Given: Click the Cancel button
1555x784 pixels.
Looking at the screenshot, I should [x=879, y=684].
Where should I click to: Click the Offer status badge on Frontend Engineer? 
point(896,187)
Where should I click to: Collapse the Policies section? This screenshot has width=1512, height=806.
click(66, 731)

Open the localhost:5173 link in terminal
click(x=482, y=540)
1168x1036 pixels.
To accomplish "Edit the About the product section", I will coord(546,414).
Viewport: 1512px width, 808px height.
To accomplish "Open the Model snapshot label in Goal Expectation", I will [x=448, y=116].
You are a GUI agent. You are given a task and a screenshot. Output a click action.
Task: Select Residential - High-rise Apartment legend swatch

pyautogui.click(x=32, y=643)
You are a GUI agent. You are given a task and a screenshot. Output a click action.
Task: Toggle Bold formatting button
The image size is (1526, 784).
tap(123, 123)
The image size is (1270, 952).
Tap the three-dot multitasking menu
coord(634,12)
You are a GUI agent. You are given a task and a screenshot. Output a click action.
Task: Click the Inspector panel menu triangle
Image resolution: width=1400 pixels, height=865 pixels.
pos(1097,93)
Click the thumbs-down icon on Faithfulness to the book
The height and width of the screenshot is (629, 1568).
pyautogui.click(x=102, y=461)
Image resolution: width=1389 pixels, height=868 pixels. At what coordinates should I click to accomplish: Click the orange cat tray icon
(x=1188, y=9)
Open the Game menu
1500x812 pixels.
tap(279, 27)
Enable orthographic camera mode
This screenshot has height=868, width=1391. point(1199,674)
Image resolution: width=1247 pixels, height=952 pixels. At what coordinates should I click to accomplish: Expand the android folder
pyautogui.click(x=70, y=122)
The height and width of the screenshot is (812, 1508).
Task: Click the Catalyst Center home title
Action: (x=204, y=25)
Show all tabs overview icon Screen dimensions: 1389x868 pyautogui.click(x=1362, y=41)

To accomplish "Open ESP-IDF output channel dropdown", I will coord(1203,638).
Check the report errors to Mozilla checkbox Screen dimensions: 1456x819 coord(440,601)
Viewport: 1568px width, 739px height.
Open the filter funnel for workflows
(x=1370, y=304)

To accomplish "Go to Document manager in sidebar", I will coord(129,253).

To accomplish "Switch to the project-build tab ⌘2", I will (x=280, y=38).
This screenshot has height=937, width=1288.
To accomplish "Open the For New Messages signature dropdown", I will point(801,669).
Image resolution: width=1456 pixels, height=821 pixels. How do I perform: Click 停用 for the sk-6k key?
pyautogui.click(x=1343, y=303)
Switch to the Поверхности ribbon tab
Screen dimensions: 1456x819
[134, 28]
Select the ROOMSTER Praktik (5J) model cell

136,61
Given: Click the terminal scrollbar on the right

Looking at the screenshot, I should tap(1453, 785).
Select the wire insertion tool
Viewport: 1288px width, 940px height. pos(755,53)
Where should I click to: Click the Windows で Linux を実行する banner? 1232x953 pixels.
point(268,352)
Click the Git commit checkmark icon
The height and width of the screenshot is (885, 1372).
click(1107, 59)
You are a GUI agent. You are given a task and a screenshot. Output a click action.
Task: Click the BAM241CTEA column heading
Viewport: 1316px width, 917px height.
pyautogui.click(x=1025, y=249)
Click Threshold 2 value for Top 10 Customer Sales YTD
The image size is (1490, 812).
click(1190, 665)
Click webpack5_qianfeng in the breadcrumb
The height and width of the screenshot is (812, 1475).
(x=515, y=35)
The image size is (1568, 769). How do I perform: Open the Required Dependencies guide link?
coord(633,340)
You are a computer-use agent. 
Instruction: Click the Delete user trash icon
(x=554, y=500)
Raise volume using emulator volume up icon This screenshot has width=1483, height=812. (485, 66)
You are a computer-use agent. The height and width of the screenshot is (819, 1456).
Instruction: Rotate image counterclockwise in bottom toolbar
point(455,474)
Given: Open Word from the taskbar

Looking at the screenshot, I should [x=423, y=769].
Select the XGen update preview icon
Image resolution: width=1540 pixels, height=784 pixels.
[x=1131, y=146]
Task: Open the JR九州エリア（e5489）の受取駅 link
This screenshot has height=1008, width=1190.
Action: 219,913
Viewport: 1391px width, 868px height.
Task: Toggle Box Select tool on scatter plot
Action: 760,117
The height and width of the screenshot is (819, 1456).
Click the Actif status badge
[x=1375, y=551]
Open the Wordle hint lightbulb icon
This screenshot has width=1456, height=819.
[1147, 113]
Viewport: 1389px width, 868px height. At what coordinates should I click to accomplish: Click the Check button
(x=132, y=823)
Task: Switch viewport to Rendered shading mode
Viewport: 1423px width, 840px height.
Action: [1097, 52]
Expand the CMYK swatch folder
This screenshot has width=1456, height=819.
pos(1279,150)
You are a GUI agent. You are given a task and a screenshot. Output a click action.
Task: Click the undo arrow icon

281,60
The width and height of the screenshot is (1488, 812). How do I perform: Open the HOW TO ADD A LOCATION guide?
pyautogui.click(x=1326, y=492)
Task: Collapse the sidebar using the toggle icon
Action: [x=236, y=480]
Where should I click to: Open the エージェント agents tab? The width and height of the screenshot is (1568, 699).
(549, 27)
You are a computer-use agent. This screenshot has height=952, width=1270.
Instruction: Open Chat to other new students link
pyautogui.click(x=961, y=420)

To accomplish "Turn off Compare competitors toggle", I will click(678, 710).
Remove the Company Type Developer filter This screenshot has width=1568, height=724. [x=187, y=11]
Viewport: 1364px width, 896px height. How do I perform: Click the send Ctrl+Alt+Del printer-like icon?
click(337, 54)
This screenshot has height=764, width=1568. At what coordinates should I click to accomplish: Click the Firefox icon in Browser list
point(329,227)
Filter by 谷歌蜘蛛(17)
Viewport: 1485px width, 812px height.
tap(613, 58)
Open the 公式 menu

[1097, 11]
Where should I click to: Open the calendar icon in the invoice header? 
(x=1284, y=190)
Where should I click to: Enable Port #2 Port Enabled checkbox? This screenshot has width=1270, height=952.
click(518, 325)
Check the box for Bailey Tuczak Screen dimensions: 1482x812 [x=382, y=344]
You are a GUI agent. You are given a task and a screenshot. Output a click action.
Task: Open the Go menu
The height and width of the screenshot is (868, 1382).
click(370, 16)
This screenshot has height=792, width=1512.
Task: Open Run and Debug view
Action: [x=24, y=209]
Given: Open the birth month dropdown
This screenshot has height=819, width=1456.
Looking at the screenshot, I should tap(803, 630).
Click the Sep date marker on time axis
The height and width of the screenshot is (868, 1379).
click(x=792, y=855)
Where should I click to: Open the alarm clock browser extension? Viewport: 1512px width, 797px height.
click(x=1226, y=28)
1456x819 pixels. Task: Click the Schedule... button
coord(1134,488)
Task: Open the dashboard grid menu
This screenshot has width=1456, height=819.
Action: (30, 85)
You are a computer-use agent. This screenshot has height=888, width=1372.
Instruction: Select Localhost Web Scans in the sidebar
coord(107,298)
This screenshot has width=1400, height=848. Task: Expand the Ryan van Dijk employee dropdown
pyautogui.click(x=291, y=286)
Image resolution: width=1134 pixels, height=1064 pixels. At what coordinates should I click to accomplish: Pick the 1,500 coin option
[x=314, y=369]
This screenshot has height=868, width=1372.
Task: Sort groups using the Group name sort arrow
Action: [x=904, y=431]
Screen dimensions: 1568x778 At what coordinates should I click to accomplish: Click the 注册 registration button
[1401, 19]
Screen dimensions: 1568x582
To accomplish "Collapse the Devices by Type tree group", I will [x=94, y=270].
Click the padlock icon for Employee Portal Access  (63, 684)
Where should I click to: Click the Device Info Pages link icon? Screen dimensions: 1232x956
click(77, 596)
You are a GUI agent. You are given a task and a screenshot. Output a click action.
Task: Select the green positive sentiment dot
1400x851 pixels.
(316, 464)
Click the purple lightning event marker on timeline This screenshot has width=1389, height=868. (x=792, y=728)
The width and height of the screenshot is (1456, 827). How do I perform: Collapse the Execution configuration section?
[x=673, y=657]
-*-*-
* [Your assignment] Where the material contains a line with "Type", return that line.

* [Solution to this exercise]
Remove the Company Type Developer filter This screenshot has width=1568, height=724. [x=187, y=11]
To accomplish "Collapse the Devices by Type tree group", I will [x=94, y=270].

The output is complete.